Multicast is sent to a broadcast address and replicated to all ports. If the switch doesn't do any IGMP snooping, multicast and broadcast are the exact same thing.

> - address discovery is now mostly handled via SLAAC which is different from how it worked via DHCP and also doesn't universally allow setting name servers which then will still require DHCP to actually get a working network (if you run v6 only), so now you have two daemons running when in v4 you only needed one.

SLAAC now has support (and all major operating systems support it) for sending DNS servers down as information in the router advertisement. I do not run a DHCPv6 server on my local network and all my systems get my local DNS information without issues

> - hosts are multi-homed by default and rely heavily on multi-homedness which might invalidate some assumptions you had when configuring hosts.

This was also the case in IPv4, nothing new here.

> - for a network to be meaningfully useable, you need working name resolution because while you can remember v4 addresses and v4 address assignments, this is impossible for v6 addresses

Even in IPv4 no-one tends to remember IP's, we have solutions for that like systems automatically announcing themselves on the local network using mDNS.

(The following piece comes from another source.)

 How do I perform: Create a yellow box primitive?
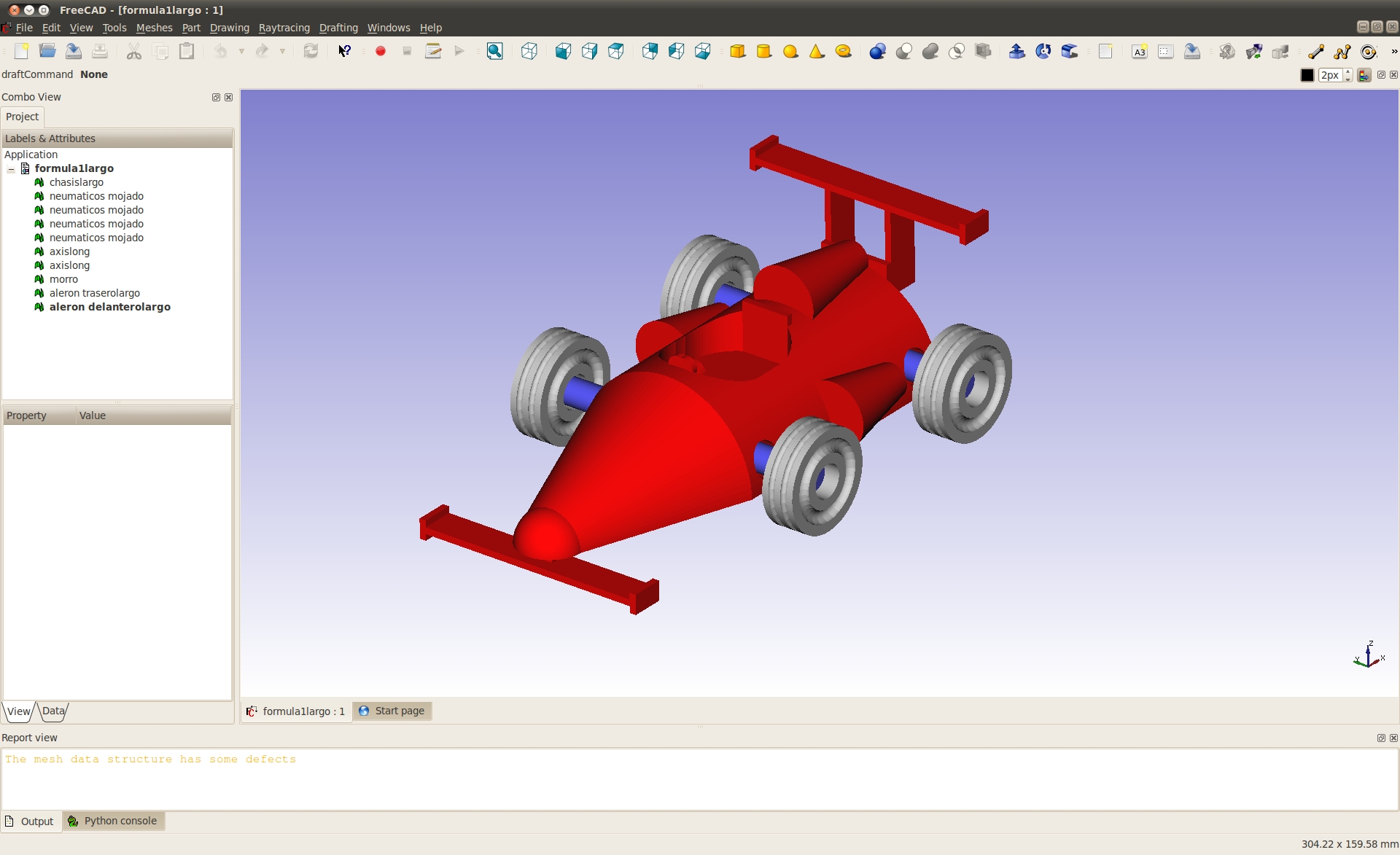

> - and in a similar vein: Subnetting is harder because the addresses are much less memorable. If you want to subnet a 10.- v4 network, in many cases, you can do this in very memorable full-byte chunks.

There is no subnetting. Just give the local network a /64.

> - also subnetting: due to many ISPs still doing /64 allocations to their customers

If you are a home users with a single flat network, that is all you need. If you are a power user and need multiple networks, your ISP probably has a way to do a prefix delegation request that is larger.

> Worse, some ISPs only do a /128 assignment (one address)

Name and shame them... the /128 should only be for the external customer gateway, and is not strictly necessary. Most ISP's allow you to ask for an IA_NA for a single address, and an IA_PD for a prefix delegation.

> - v6 relies on ICMP much more heavily but this fact has not propagated to default firewall settings, so in many default "let me turn on the firewall" configs, your v6 network will break in mysterious ways.

v4 also breaks in mysterious ways when you just blindly firewall ICMPv4. It's the reason we have so many dumb work-arounds for MTU issues because "ahhhhh, firewall all the things"

> there's no widely-supported equivalent to UPNP or NAT-PMP

UPnP and NAT-PMP were replaced with https://en.wikipedia.org/wiki/Port_Control_Protocol which was standardized in 2013.

> So while v6 is much easier to handle on a global scale, it's at the same time much harder to handle at your local site

I completely disagree. IPv6 is as simple to deploy as IPv4, and in fact because everything now has a globally unique IP address is makes routing so much simpler.